I seriously can’t believe it’s March already.  2011 is going by so fast and I’m woefully behind on my reading.  The last couple of weeks I’ve been thinking about amazing authors I have been reccommended to me a hundred times but I’ve never gotten around to reading.  I’m going to really try to pick one of these up this month. Upon reflection it is also Sci-Fi and Dystopia books month.

Crystal Singer by Anne McCaffrey

Her name was Killashandra Ree. And after ten grueling years of musical training, she was still without prospects. Until she heard of the mysterious Heptite Guild who could provide careers, security, and wealth beyond imagining. The problem was, few people who landed on Ballybran ever left. But to Killashandra the risks were acceptable…. (From the backcover)

Ender’s Game by Orson Scott Card

In order to develop a secure defense against a hostile alien race’s next attack, government agencies breed child geniuses and train them as soldiers. A brilliant young boy, Andrew “Ender” Wiggin lives with his kind but distant parents, his sadistic brother Peter, and the person he loves more than anyone else, his sister Valentine. Peter and Valentine were candidates for the soldier-training program but didn’t make the cut—young Ender is the Wiggin drafted to the orbiting Battle School for rigorous military training.

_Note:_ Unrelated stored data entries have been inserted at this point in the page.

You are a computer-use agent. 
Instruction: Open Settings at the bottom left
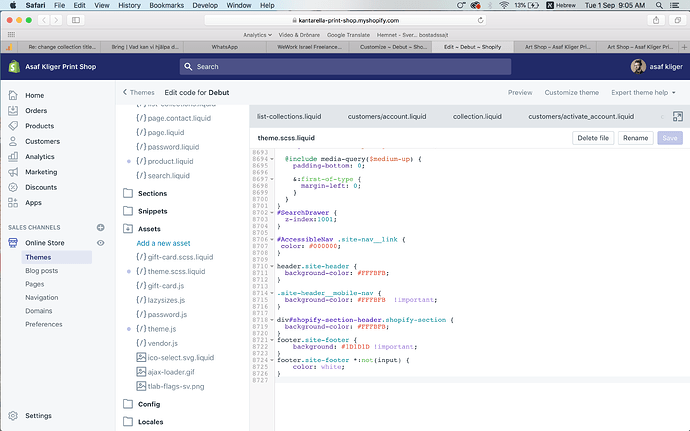(38, 415)
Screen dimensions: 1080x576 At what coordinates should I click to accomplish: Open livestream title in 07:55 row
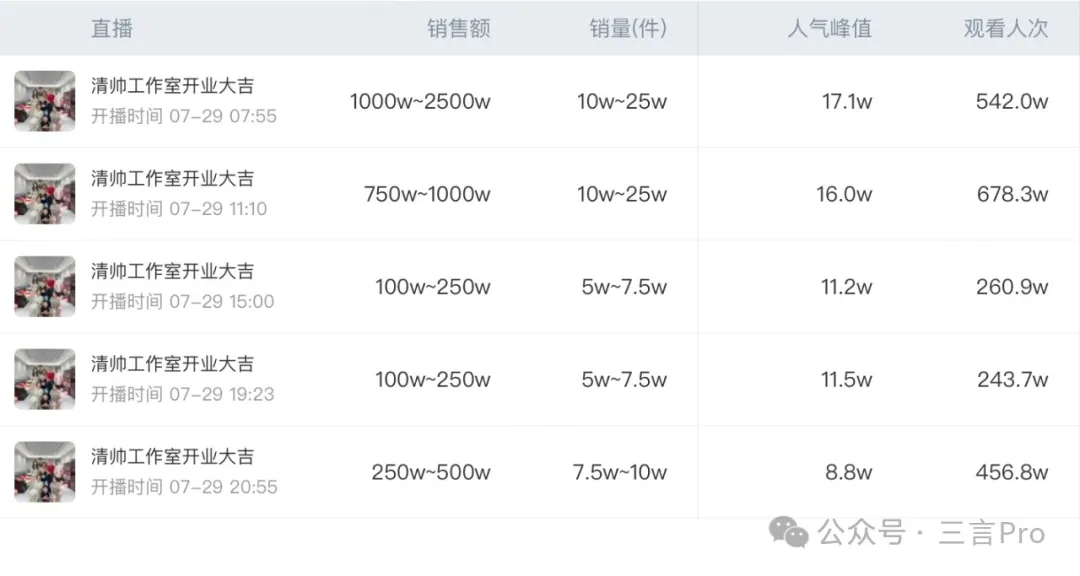point(172,86)
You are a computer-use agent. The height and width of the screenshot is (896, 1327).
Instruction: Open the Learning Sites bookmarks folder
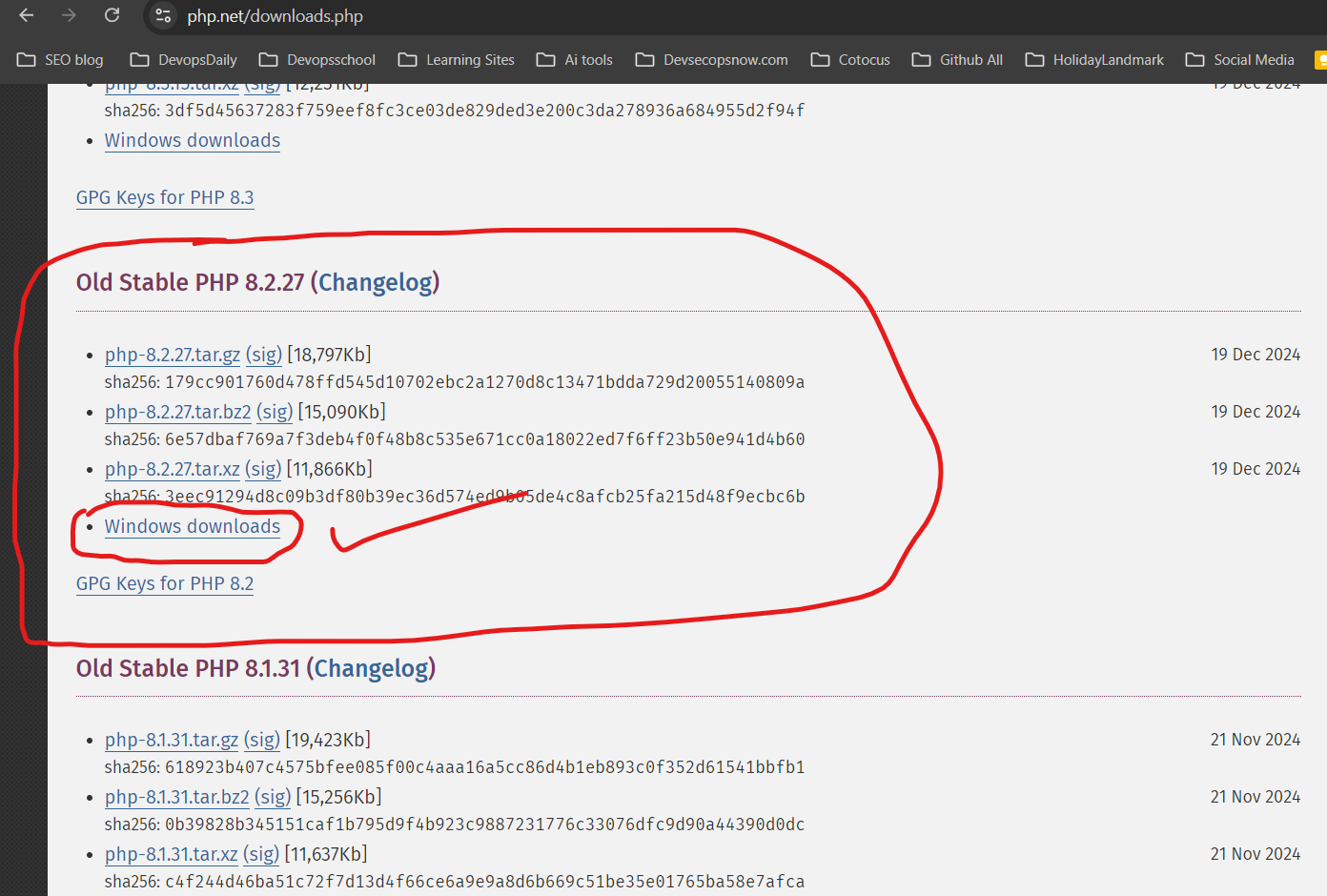(x=456, y=59)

Ender’s skills make him a leader in school and respected in the Battle Room, where children play at mock battles in zero gravity. Yet growing up in an artificial community of young soldiers Ender suffers greatly from isolation, rivalry from his peers, pressure from the adult teachers, and an unsettling fear of the alien invaders. His psychological battles include loneliness, fear that he is becoming like the cruel brother he remembers, and fanning the flames of devotion to his beloved sister.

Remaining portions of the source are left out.